Per il sottosegretario Sacconi, la soluzione al problema retribuzioni sta nella «ripresa del dialogo tra le parti sociali per la riforma del modello contrattuale», riforma che il governo sarebbe «disponibile a favorire con interventi di riduzione del costo indiretto del lavoro e di incentivazione selettiva delle componenti variabili della retribuzione ancorate alla produttività». Sacconi ammette che l’aumento medio, superiore alla crescita dei prezzi, vede confondersi situazioni di diversi settori, e dunque addita lo stallo dei metalmeccanici, la cui «paralisi è dovuta al veto opposto da una organizzazione sindacale». L’ennesima occasione per rinverdire l’ossessione Fiom.

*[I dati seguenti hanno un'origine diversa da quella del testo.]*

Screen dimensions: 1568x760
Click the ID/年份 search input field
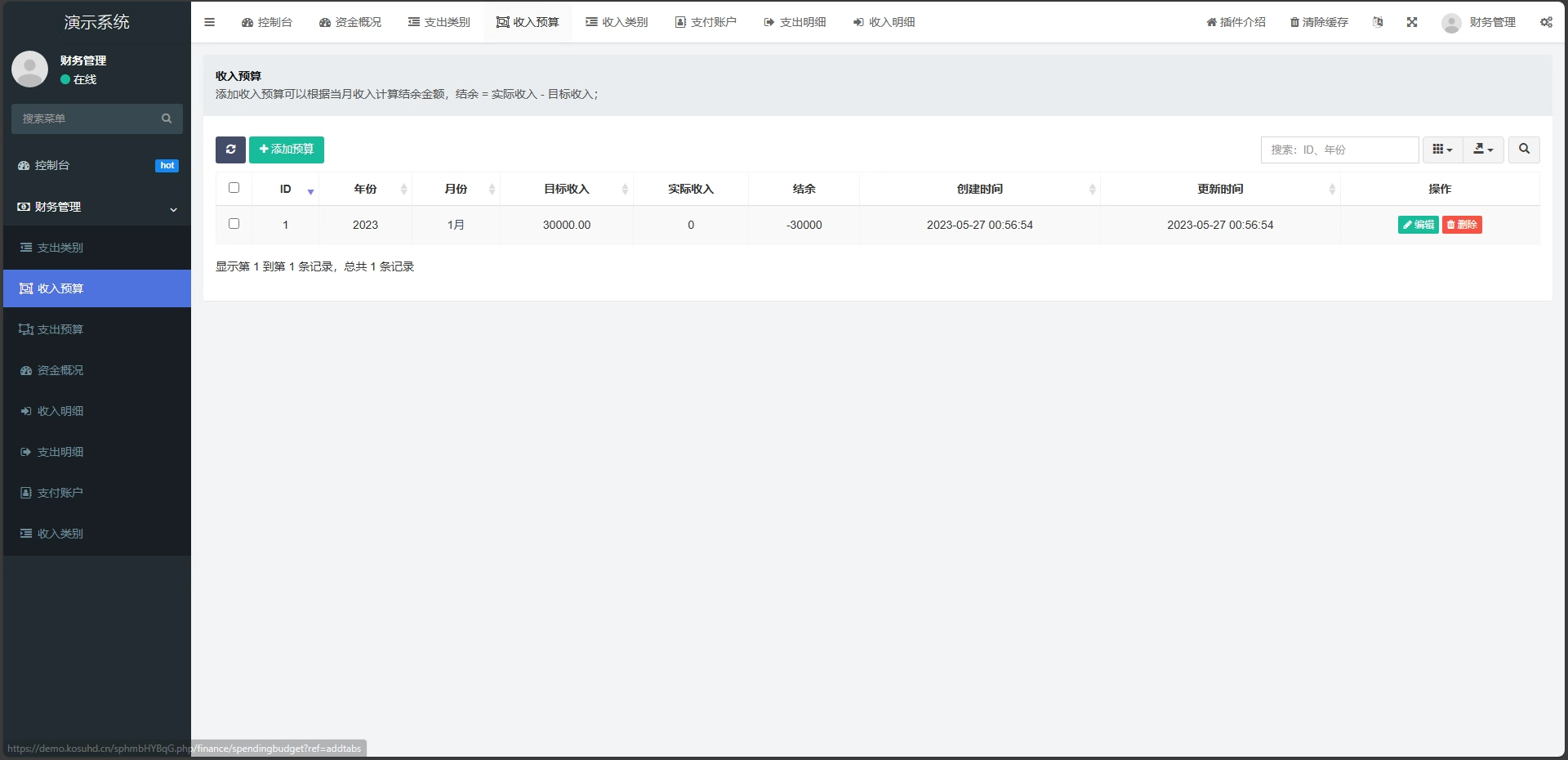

L’opinione della Fiom non si fa attendere: il segretario nazionale Giorgio Cremaschi, sottolineando la crisi dei salari e il contemporaneo boom dei profitti registrato da Mediobanca per molte medie e grandi imprese, annuncia «un autunno di scioperi». Sul piano del modello contrattuale, invece, continuano i messaggi a distanza tra le confederazioni. Epifani si dice disponibile a «riprendere rapidamente il confronto unitario». Pezzotta, dal canto suo, rinnova l’ultimatum lanciato dal Congresso Cisl di luglio: «Inizio della discussione entro il 15 settembre, oppure passeremo alla consultazione dei lavoratori» (anche Angeletti indica il 15 settembre come dead line). Nel merito, il segretario della Cisl parla dei «contratti d’impresa», avvicinandosi così alla Confindustria e abbandonando il contratto territoriale: «Per evitare le gabbie salariali – dice – bisogna creare un modello legato alla realtà dell’impresa e non a quella del territorio».